Relationship between Intraocular Pressure Fluctuation and Visual Field Progression Rates in the United Kingdom Glaucoma Treatment Study.
Rabiolo Alessandro, Montesano Giovanni, Crabb David P, Garway-Heath David F
AI Summary
This study found standard IOP fluctuations don't predict glaucoma progression, but mean IOP and ocular pulse amplitude might be more relevant for identifying faster progression.
Abstract
Purpose
To investigate whether intraocular pressure (IOP) fluctuation is associated independently with the rate of visual field (VF) progression in the United Kingdom Glaucoma Treatment Study.
Design
Randomized, double-masked, placebo-controlled multicenter trial.
Participants
Participants with ≥5 VFs (213 placebo, 217 treatment).
Methods
Associations between IOP metrics and VF progression rates (mean deviation [MD] and five fastest locations) were assessed with linear mixed models. Fluctuation variables were mean Pascal ocular pulse amplitude (OPA), standard deviation (SD) of diurnal Goldmann IOP (diurnal fluctuation), and SD of Goldmann IOP at all visits (long-term fluctuation). Fluctuation values were normalized for mean IOP to make them independent from the mean IOP. Correlated nonfluctuation IOP metrics (baseline, peak, mean, supine, and peak phasing IOP) were combined with principal component analysis, and principal component 1 (PC1) was included as a covariate. Interactions between covariates and time from baseline modeled the effect of the variables on VF rates. Analyses were conducted separately in the two treatment arms.
Main outcome measures
Associations between IOP fluctuation metrics and rates of MD and the five fastest test locations.
Results
In the placebo arm, only PC1 was associated significantly with the MD rate (estimate, -0.19 dB/year [standard error (SE), 0.04 dB/year]; P < 0.001), whereas normalized IOP fluctuation metrics were not. No variable was associated significantly with MD rates in the treatment arm. For the fastest five locations in the placebo group, PC1 (estimate, -0.58 dB/year [SE, 0.16 dB/year]; P < 0.001), central corneal thickness (estimate, 0.26 dB/year [SE, 0.10 dB/year] for 10 μm thicker; P = 0.01) and normalized OPA (estimate, -3.50 dB/year [SE, 1.04 dB/year]; P = 0.001) were associated with rates of progression; normalized diurnal and long-term IOP fluctuations were not. In the treatment group, only PC1 (estimate, -0.27 dB/year [SE, 0.12 dB/year]; P = 0.028) was associated with the rates of progression.
Conclusions
No evidence supports that either diurnal or long-term IOP fluctuation, as measured in clinical practice, are independent factors for glaucoma progression; other aspects of IOP, including mean IOP and peak IOP, may be more informative. Ocular pulse amplitude may be an independent factor for faster glaucoma progression.
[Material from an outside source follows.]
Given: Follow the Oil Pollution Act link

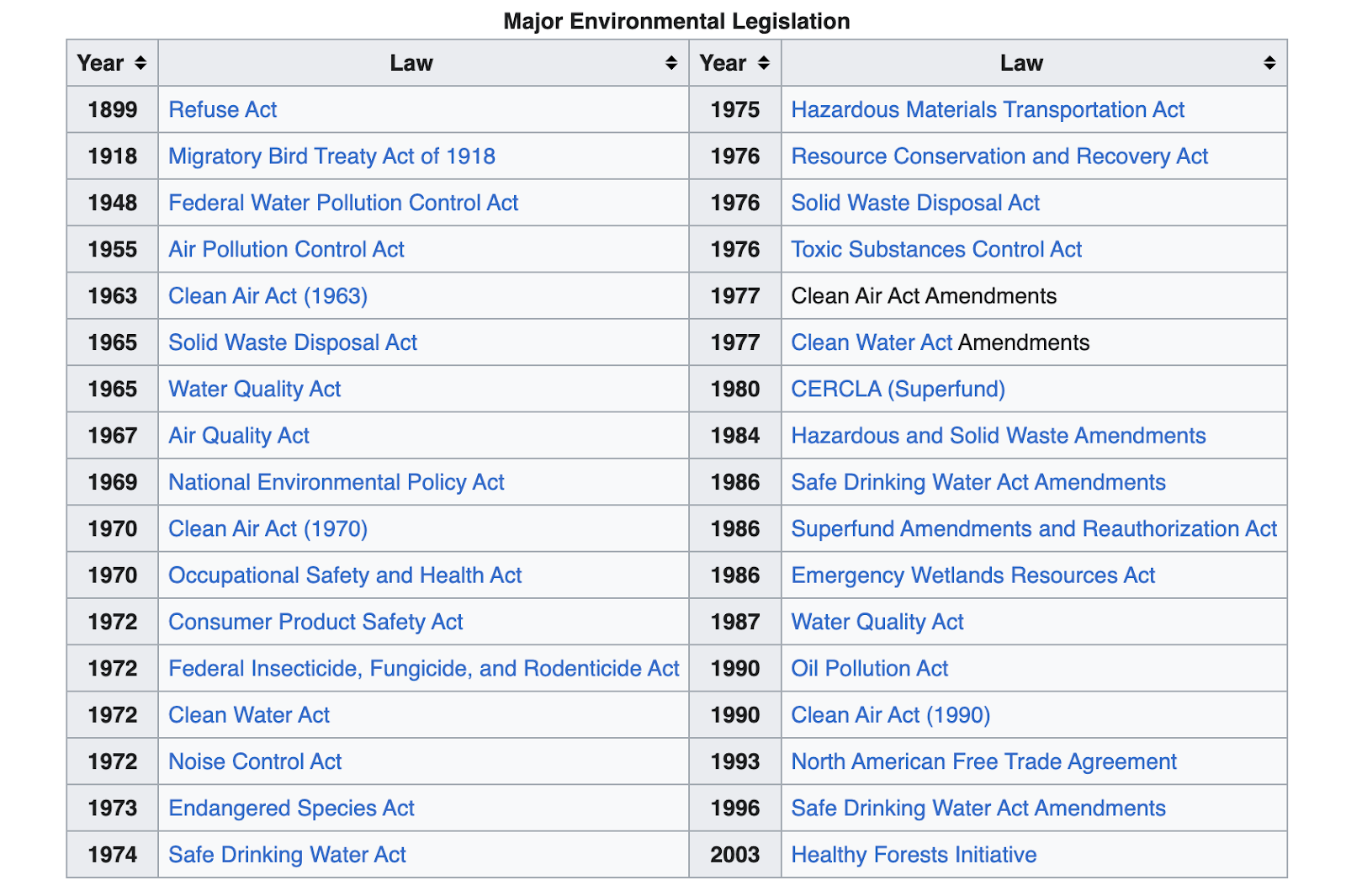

Financial disclosure(s): Proprietary or commercial disclosure may be found in the Footnotes and Disclosures at the end of this article.
MeSH Terms
Shields Classification
Key Concepts5
In the placebo arm of the United Kingdom Glaucoma Treatment Study (213 participants), principal component 1 (PC1), combining baseline, peak, mean, supine, and peak phasing IOP, was significantly associated with the mean deviation (MD) rate of visual field progression (estimate, -0.19 dB/year [standard error (SE), 0.04 dB/year]; P < 0.001).
In the placebo arm of the United Kingdom Glaucoma Treatment Study (213 participants), normalized intraocular pressure (IOP) fluctuation metrics (diurnal fluctuation and long-term fluctuation) were not significantly associated with the mean deviation (MD) rate of visual field progression.
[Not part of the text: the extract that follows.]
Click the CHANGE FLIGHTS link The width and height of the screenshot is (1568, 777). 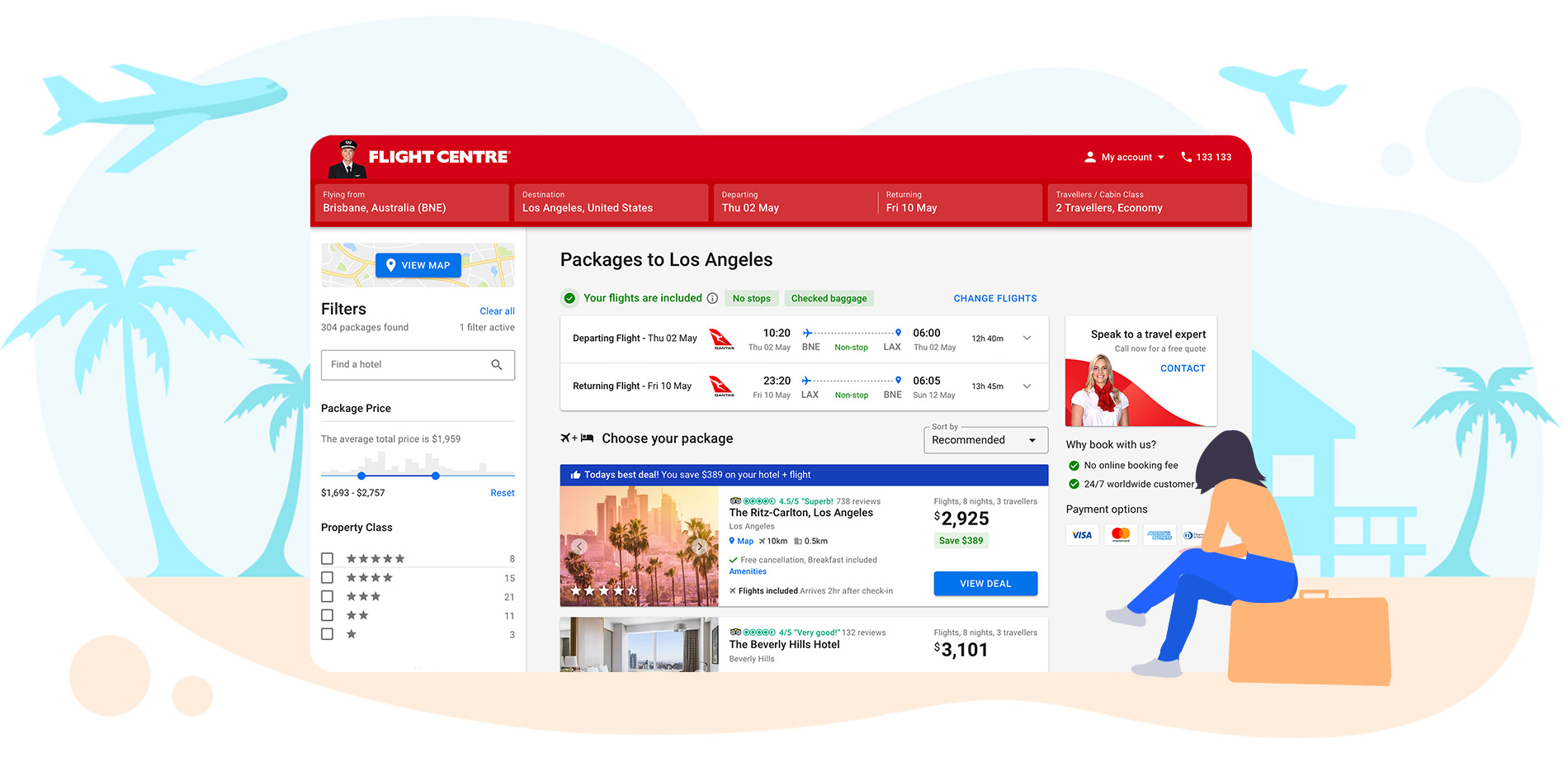coord(995,299)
In the placebo arm of the United Kingdom Glaucoma Treatment Study (213 participants), principal component 1 (PC1) (estimate, -0.58 dB/year [SE, 0.16 dB/year]; P < 0.001), central corneal thickness (estimate, 0.26 dB/year [SE, 0.10 dB/year] for 10 μm thicker; P = 0.01), and normalized ocular pulse amplitude (OPA) (estimate, -3.50 dB/year [SE, 1.04 dB/year]; P = 0.001) were associated with the rates of progression for the fastest five visual field locations.
In the placebo arm of the United Kingdom Glaucoma Treatment Study (213 participants), normalized diurnal and long-term intraocular pressure (IOP) fluctuations were not associated with the rates of progression for the fastest five visual field locations.
In the treatment arm of the United Kingdom Glaucoma Treatment Study (217 participants), only principal component 1 (PC1), combining baseline, peak, mean, supine, and peak phasing IOP, was associated with the rates of progression for the fastest five visual field locations (estimate, -0.27 dB/year [SE, 0.12 dB/year]; P = 0.028).